What more quintessential closeup image of Houston is there — the kind you really aren’t likely to come across too many other places — than the one that shows a 17-story office tower under construction right next door to a single-family home? So when you hear of a Montrose resident complaining that the huge and noisy construction crane planted just a few feet beyond his fence to construct the “boutique” building at 2229 San Felipe is causing cracks in the concrete patio and the interior walls of his home, that the smell of diesel is overwhelming whether he’s in the back yard or inside on the ground floor, and that the fumes and noise from the regular Saturday concrete pours cause regular headaches for family members — well, it kinda does make you sit up and pay attention, if not simply to marvel at the unique properties of Houston development regulations and practices that allow such remarkable juxtapositions in our midst.
Still, the owner of the home at 2244 Welch St. might be forgiven if he doesn’t get so philosophical about the wondrous scene arrayed before him. “No representative of Hines has EVER come to us to express any concern about what they are doing,” he wrote over the weekend to an online newsgroup. “Even the construction workers admit they are not comfortable with the position of this crane.
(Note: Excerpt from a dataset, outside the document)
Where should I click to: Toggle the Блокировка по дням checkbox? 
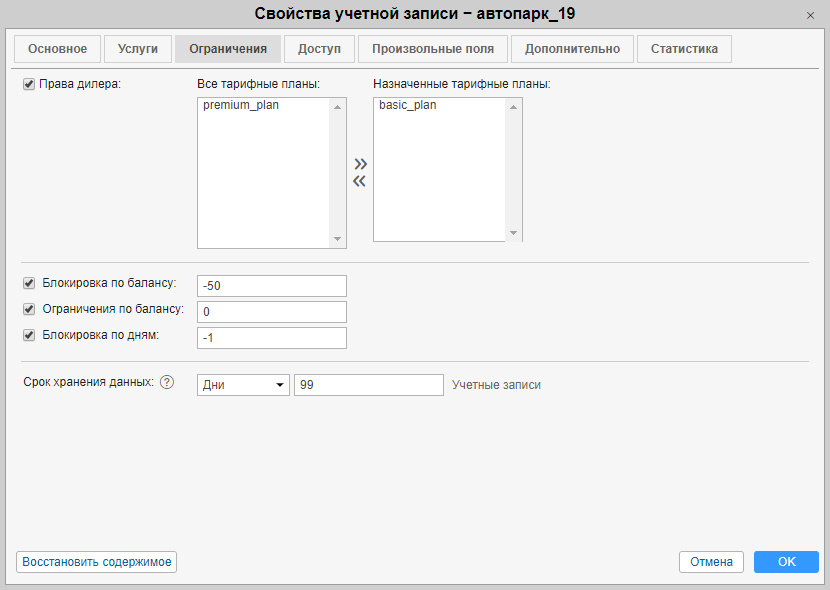29,335
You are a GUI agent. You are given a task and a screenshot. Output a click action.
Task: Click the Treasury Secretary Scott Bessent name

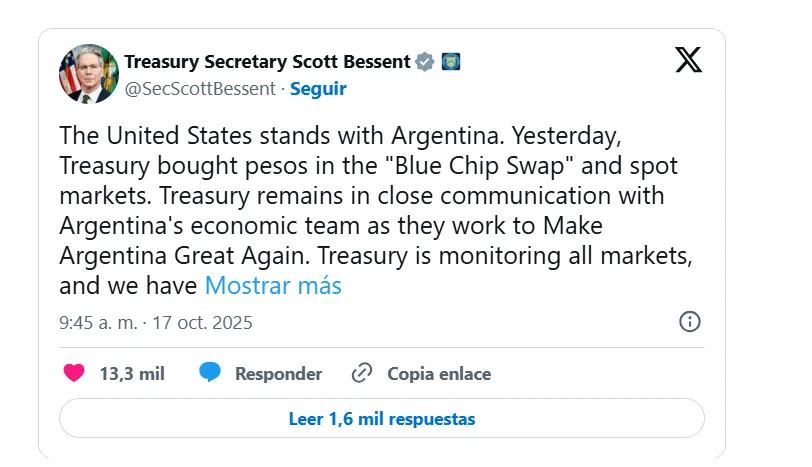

So everyone else got paid off, just not us I guess.”
This past Saturday, he filed a report about the situation with the EPA. What happened next?
“Suddenly on the following Monday,” Richard Armstrong tells Swamplot, “a very crappy wood-frame structure with some dirty plastic was rigged up to block the emissions.” It’s pictured here, just beyond the property line.
“It works somewhat —but besides looking like a hobo penthouse, it will most certainly blow apart and fall into my back yard when the spring storms come. The thing is a huge sail waiting for the right wind. A six-story scaffolding collapse at another site across the street has taught us recently that Houston winds WILL bring down such things.”
Armstrong, a professor at the University of Houston, says he used to do his writing in the once-quiet patio. He tells Swamplot that the cracks in the patio and interior drywall form a “clear pattern,” indicating a growing separation between the portion of the house closest to the crane (the northeast corner) and the rest of the house. He first saw the cracks, he says, about 2 weeks after the crane was stationed next door in early January.
- Previously on Swamplot: Lawsuit Won’t Stop Construction of Hines’s San Felipe Tower — At This Time; The Scene on San Felipe: Hines’s Friendly Neighborhood Skyscraper Is Going Up Now; Dear Hines: We’d Settle for a Residential Midrise, Please, Hines Not Stopping San Felipe Skyscraper, Hines Develops Website To Explain 17-Story San Felipe Development, “Stop” Signs Oppose 17-Story Hines Office Building on San Felipe, A Look Around San Felipe at the Randall Davis Condos and Planned Hines Office Building Site, Hines Plans a Shiny New 18-Story Office Building Across San Felipe from River Oaks
What will happen next?——nothing. He chose to buy in a non deed restricted neighborhood in a city that proudly lacks zoning. I agree this poor guys situation is to be lamented, but really this is the consequences of living in a city that lacks zoning–you think you’re depressed now, just wait until you try to unload your house–I mean who what’s a 17 story topiary in their backyard?
I know what he’s going through. I have some property adjacent to “luxury” apartments within the loop. It’s devalued the land about 200k.
i no doubt feel his pain and can only assure him many of these are similar issues for all neighboring houses next to development whether it be a 3-story TH or 17-story boutige river oaks office building. I can assure you that crane sitting next to the fence line is by no means extraordinary, there’s cranes parked next to neighborhood fencelines all over the Houston area. the difference in those situations is the folks just can’t afford to move away from the neighboring heavy industry and construction sites unlike in this case. the one making his different is the foundation issue, but that’s why america is the most litigated land on earth.
definitely sucks and development codes should certainly e better revised with the hoods in mind, but this only speaks of the changes to development codes needed, not that the building shouldn’t be built at all.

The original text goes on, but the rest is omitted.